# קורטני



## leicestergirl

hey ive been searching for my name in hebrew. I have been told this is it קורטני could anyone please post on this thread what this actually translates to so i know it is right


----------



## Adam S.

leicestergirl said:


> קורטני


Courtney


----------



## leicestergirl

spot on   thank you very much


----------



## Adam S.

Greetings from Borat


----------



## leicestergirl

hi...ive since ben told this is not right for my name and been given another translation. Below are the two translations i have and was wondering if people can help me in telling me which one is right.

קורטני translation 1
 
 
קורטני translation 2
 
hope someone can help


----------



## amikama

I don't see any difference between the two 'translations'. They are identical (and correct).


----------



## leicestergirl

thats what i thought. just wanted to make sure though


----------



## Talib

The difference is only in the font used.


----------



## leicestergirl

thank you for your help


----------



## amikama

Talib said:


> The difference is only in the font used.

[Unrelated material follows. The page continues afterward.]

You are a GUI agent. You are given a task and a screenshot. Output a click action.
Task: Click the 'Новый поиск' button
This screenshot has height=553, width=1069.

I don't see different fonts  (Both are Times New Roman. Maybe it's just my computer?)


----------



## leicestergirl

do they both still say courtney though?


----------



## Talib

Yes, they say the same thing.


----------



## kishmish

amikama said:


> I don't see different fonts  (Both are Times New Roman. Maybe it's just my computer?)


 
apparently it's your computer. the first one is Times New Roman and the second Arial.


----------